Content starts

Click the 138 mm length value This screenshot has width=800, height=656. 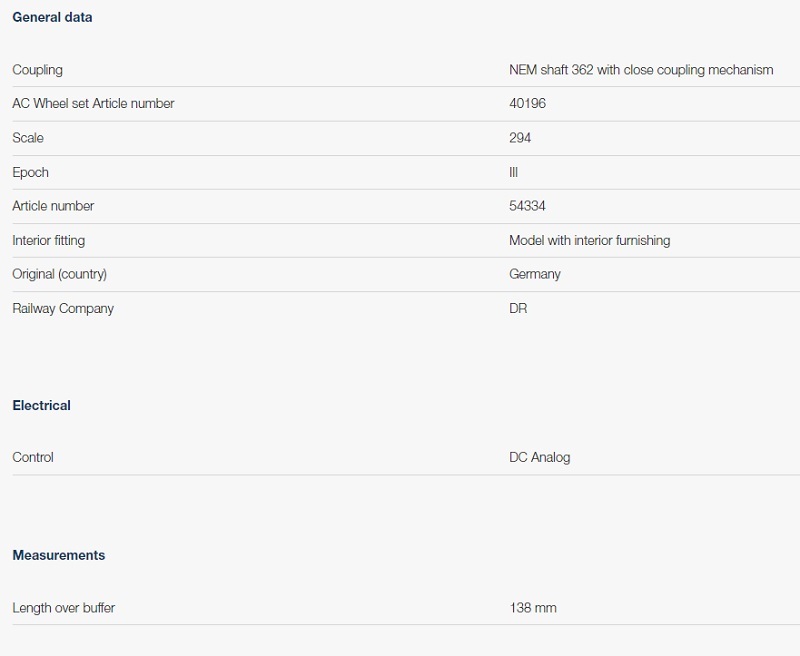[533, 607]
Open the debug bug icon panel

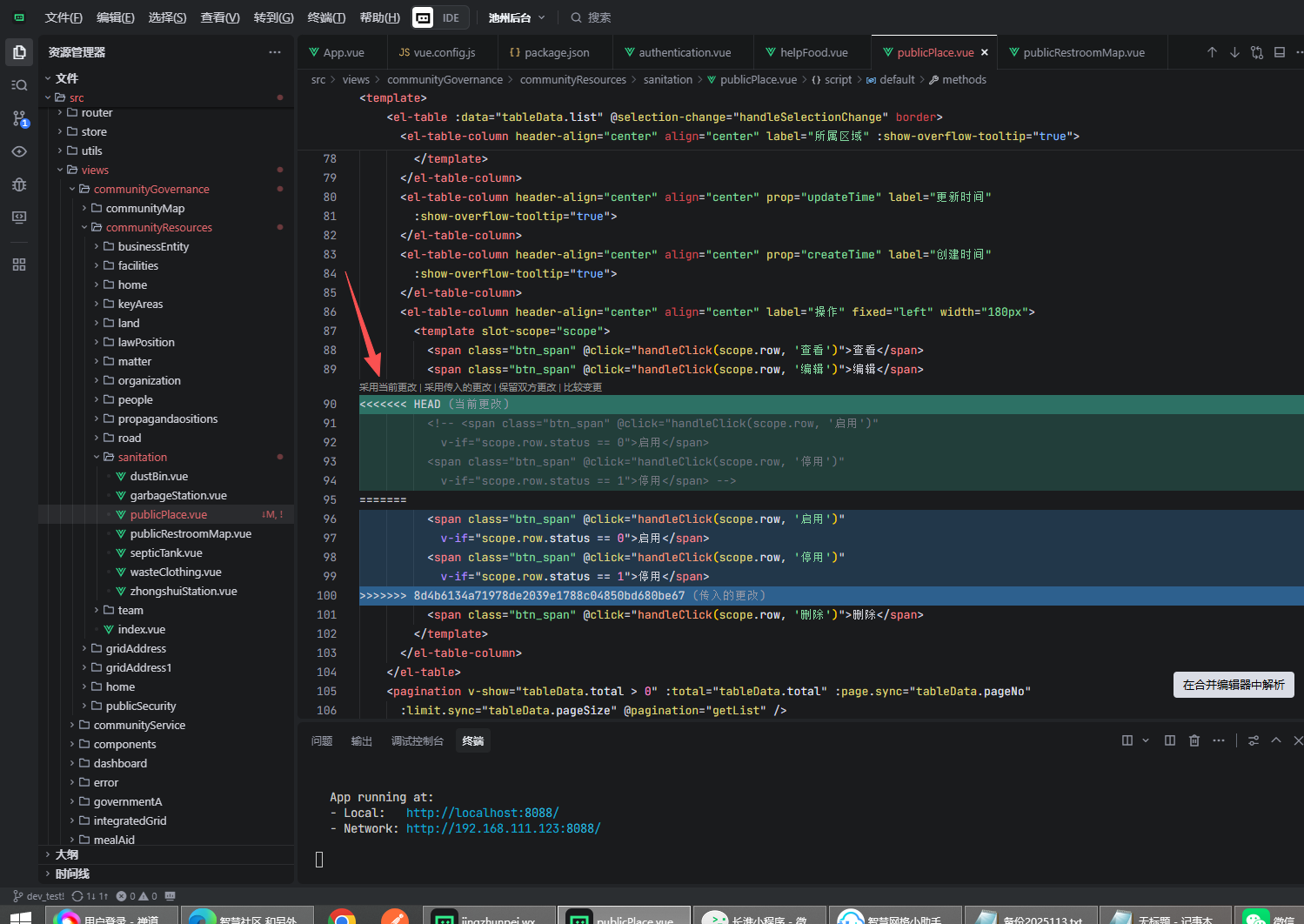click(x=19, y=184)
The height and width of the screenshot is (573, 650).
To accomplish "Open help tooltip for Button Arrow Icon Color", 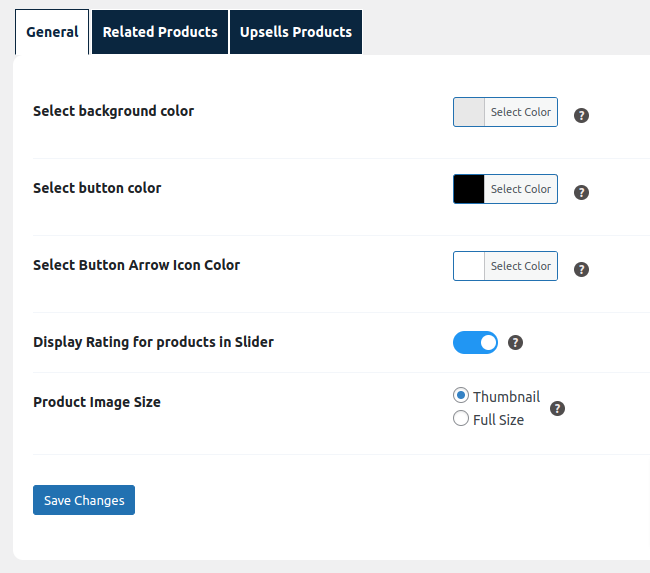I will coord(581,269).
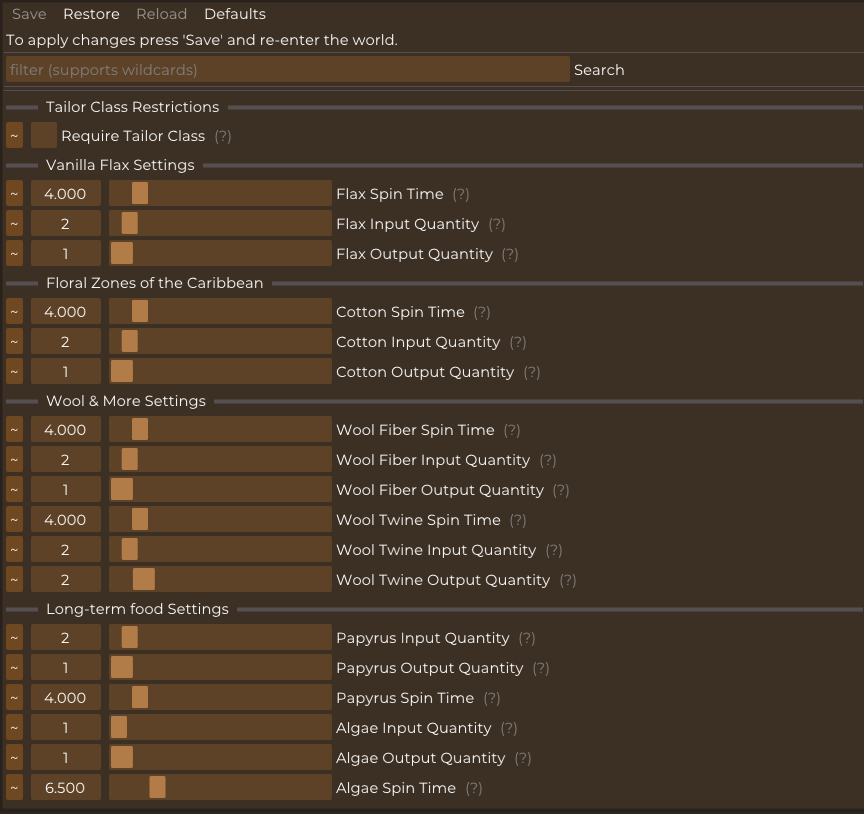
Task: Show help tooltip (?) for Flax Input Quantity
Action: pos(497,224)
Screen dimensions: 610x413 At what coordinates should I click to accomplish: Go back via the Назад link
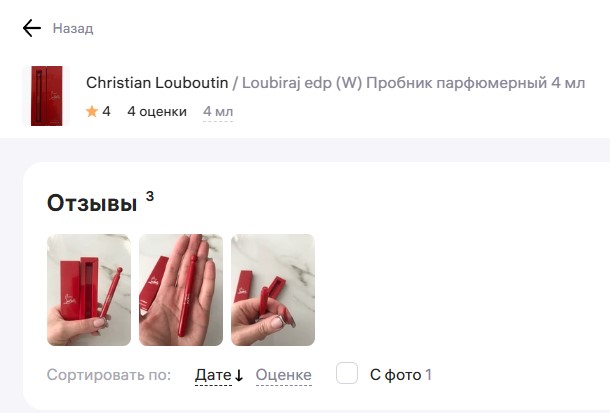point(73,28)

Content ends

Output an exact copy of the lines from the one with "Screen dimensions: 610x413" through the closing line of the records, inclusive, without any images.

Screen dimensions: 610x413 At what coordinates should I click to accomplish: Go back via the Назад link
point(73,28)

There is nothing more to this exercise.